As for the Feb. 10 blood drive at Wright State, he sees it not only as a way to support Grote's cause, but also as a means of attracting new people who will become future blood donors.
And blood donations are sorely needed now. The Solvita Blood Center just announced a critical need for multiple blood types in the Miami Valley.
"The bottom line is that this really isn't about me — I'm just the messenger," Grote said. "I'm alive because of the blood other people donated.
"Think about it. The last thing that ever should happen is for a family to have the doctor come out and tell a family: 'We have the expertise to take care of the problem you're loved one is facing and the hospital has the equipment, but we can't do what we need to do because we don't have enough blood.'
"For that to happen is a mortal sin!
"Your body makes your blood right back again, so it's a great way to help your fellow man.
"And I truly think, come judgment day, the good Lord is going to look down and say, 'Did you make a difference to the people around you?

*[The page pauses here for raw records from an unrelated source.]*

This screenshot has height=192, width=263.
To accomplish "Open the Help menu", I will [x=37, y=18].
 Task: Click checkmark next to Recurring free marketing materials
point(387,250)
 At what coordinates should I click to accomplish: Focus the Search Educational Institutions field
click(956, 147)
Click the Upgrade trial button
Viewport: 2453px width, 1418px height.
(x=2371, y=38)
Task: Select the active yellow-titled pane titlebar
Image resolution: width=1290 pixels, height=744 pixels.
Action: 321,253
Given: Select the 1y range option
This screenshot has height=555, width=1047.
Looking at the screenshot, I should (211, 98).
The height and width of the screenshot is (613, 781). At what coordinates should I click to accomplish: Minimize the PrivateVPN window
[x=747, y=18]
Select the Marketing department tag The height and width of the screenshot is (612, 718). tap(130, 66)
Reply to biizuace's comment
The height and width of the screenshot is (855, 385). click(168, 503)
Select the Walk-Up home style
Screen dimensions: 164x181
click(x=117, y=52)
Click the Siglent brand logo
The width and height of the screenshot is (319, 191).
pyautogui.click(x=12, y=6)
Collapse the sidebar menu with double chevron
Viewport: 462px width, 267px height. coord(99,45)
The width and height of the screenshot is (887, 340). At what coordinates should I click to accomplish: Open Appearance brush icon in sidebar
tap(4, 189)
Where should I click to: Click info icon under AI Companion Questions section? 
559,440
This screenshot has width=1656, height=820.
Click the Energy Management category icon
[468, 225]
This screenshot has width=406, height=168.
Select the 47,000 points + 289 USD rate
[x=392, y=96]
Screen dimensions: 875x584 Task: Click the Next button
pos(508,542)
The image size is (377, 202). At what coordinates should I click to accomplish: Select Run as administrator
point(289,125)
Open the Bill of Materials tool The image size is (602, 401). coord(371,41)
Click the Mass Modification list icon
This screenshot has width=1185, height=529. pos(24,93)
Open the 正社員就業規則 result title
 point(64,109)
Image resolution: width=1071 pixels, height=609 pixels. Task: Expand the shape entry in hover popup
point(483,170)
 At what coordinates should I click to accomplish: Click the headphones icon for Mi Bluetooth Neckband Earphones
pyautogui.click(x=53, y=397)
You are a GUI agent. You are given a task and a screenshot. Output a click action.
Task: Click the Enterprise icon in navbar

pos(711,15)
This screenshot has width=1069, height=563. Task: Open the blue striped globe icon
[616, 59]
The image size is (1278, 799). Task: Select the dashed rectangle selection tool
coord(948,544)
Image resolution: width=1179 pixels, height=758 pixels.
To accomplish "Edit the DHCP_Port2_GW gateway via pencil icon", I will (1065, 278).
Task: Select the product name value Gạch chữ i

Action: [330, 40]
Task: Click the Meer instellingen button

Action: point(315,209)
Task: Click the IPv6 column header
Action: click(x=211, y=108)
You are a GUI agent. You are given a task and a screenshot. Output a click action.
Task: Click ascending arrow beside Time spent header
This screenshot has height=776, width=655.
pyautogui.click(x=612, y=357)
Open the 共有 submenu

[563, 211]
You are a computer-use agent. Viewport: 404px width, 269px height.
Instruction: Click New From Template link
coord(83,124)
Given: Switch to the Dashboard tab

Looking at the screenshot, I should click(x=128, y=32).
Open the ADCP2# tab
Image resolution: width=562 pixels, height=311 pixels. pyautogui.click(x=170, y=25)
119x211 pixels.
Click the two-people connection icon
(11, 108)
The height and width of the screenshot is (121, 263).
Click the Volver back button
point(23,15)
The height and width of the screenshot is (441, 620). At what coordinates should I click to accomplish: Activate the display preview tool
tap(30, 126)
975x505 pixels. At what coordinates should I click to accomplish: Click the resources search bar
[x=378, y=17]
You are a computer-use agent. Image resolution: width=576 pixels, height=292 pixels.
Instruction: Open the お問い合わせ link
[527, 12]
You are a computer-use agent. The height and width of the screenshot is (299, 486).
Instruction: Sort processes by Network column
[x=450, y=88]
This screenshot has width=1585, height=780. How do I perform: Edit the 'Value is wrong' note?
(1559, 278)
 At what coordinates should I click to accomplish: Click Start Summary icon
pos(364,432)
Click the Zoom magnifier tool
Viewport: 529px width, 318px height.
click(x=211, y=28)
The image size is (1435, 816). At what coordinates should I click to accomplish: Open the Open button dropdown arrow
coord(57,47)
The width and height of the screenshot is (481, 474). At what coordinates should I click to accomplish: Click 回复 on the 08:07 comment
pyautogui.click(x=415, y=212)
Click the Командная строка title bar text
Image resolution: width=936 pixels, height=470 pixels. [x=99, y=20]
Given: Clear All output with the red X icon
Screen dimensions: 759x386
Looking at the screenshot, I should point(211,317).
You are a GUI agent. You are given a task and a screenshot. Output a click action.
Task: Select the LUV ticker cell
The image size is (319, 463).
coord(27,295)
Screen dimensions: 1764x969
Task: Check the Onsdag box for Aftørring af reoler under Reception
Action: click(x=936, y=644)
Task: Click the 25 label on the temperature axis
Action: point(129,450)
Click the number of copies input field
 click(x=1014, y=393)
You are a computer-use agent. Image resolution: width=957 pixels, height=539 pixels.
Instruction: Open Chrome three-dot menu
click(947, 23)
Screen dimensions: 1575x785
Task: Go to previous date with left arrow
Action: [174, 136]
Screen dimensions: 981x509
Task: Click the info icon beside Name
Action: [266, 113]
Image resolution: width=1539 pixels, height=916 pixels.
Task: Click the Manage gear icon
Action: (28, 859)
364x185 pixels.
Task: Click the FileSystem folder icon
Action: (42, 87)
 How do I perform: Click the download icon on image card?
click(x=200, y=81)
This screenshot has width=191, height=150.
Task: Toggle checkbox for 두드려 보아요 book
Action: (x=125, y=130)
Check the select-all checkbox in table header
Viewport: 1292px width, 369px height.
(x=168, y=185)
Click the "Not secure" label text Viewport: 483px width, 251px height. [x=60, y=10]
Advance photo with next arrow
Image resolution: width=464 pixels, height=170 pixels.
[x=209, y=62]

Did you give back?'" Actually, Grote thinks he already may have had a heavenly conversation.
"When I was lying in Kettering Hospital and so much was going wrong. I have vague memories of one moment," he said.
"A hand reached out and a voice said, 'You can come over if you want.' There weren't all these lights like you hear about. It was just like I was talking to somebody and, when I heard the offer, I thought, 'Maybe this isn't a bad idea because this isn't going so well here right now.'
"But then the voice asked me about a key.
"I said, 'A key? I don't have a key.'
"And the voice said, 'Well, you're not ready yet. You've got more to do.'
"I don't know what to make of all that, but now I think I do have more to do."
That's what next Saturday's blood drive is all about
It's time for him — for everybody — to be an angel for someone else.
Blood drive in honor of Bob Grote
Donate blood in honor of former Wright State Raider great and WSU radio commentator Bob Grote at the WSU Nutter Center community blood drive from 9 a.m. to 1 p.m. Saturday, Feb. 10, at 3640 Colonel Glenn Hwy.
The Solvita Bloodmobile will be in Parking Lot 2 on Feb. 10, and supporters can also donate in Bob Grote's honor at the Solvita Dayton Center, 359 S. Main St. in Dayton from Feb. 10-16. Everyone who registers to donate at either location will receive two tickets to the WSU vs. Robert Morris University game on Feb. 17 and a refreshment voucher.
Registered donors will also receive the Solvita "Donor Love" long-sleeve, hoodie shirt. Schedule an appointment to donate on the Donor Time app, by calling 937-461-3220, or at www.donortime.com.